The nature of the combination between FA–LR and drugs (namely, cDDP, 5-FU, or RTX) was quantified by synergism quotient (SQ).[66,67] SQ was defined as the net growth inhibitory effect of the analogue combination divided by the sum of the net individual analogue effects on growth inhibition. A quotient of >1.1 indicates a synergistic effect, that between 0.9 and 1.1 indicates an additive effect, while a quotient of <0.9 indicates an antagonistic effect. A2780 and IGROV-1 cell lines were exposed to the combinations, and cell growth was determined using a modified crystal violet dye assay,[59] as reported above.

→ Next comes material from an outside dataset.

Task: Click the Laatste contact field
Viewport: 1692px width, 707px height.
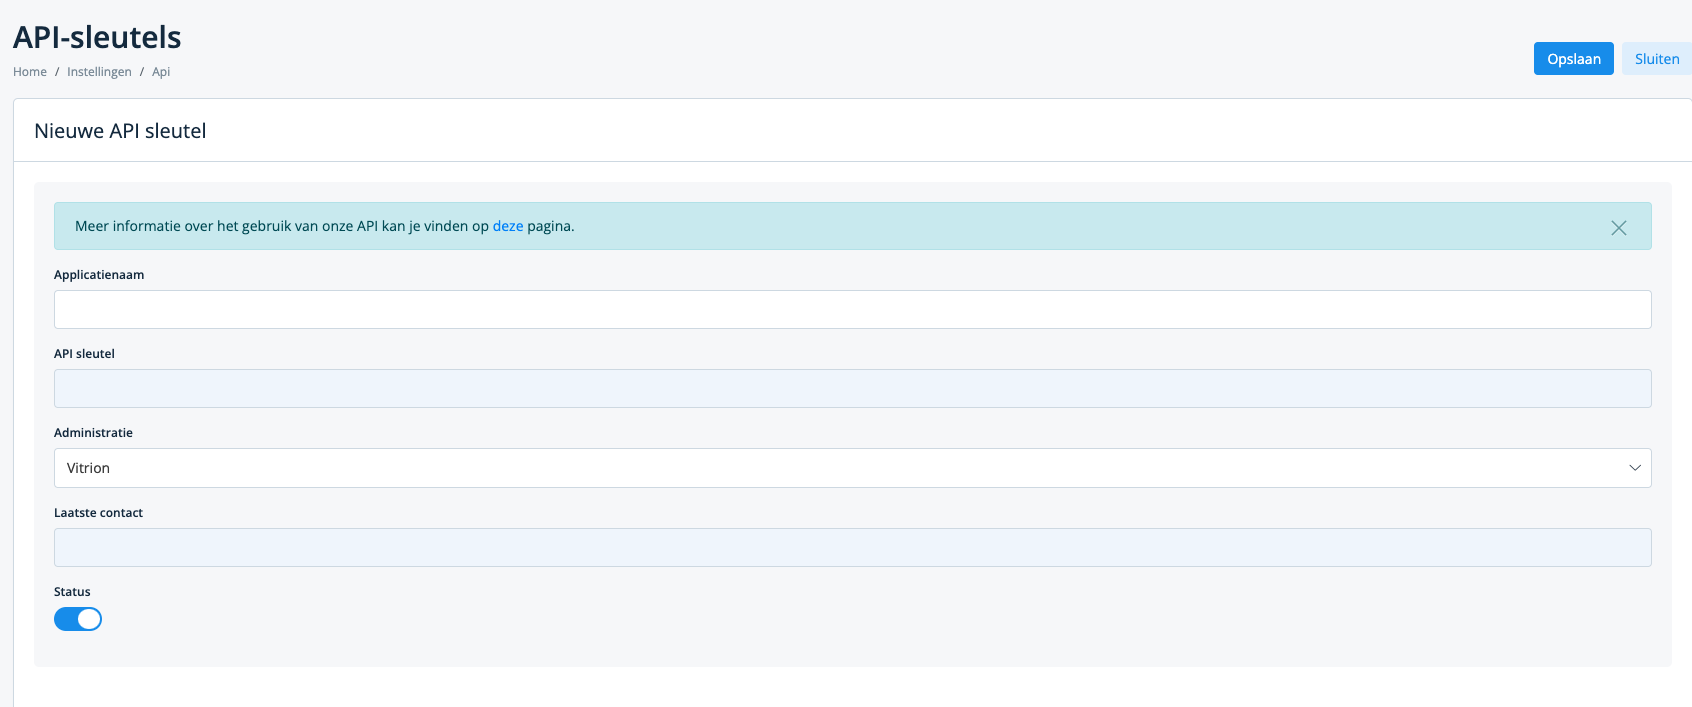Action: pos(852,548)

And 24 h after seeding in complete medium, this was replaced with FF medium and the cells were treated with 250 nM bioconjugate and drugs three times every 12 h until to complete 72 h from the treatment beginning. The heat map and clustering have been realized with the open-source software R and Bioconductor repository, using ggplot2 and Heatplus packages (https://cran.r-project.org/; https://www.bioconductor.org/).[68,69] For the clustering (Euclidean distance, complete linkage clustering), to highlight the distance between antagonism, addition, and synergy values, the synergism quotient values were elaborated as follows: for synergism quotient values <0.9, a value of 10 was subtracted; for synergism quotient values ≥1.1, a value of 10 was added.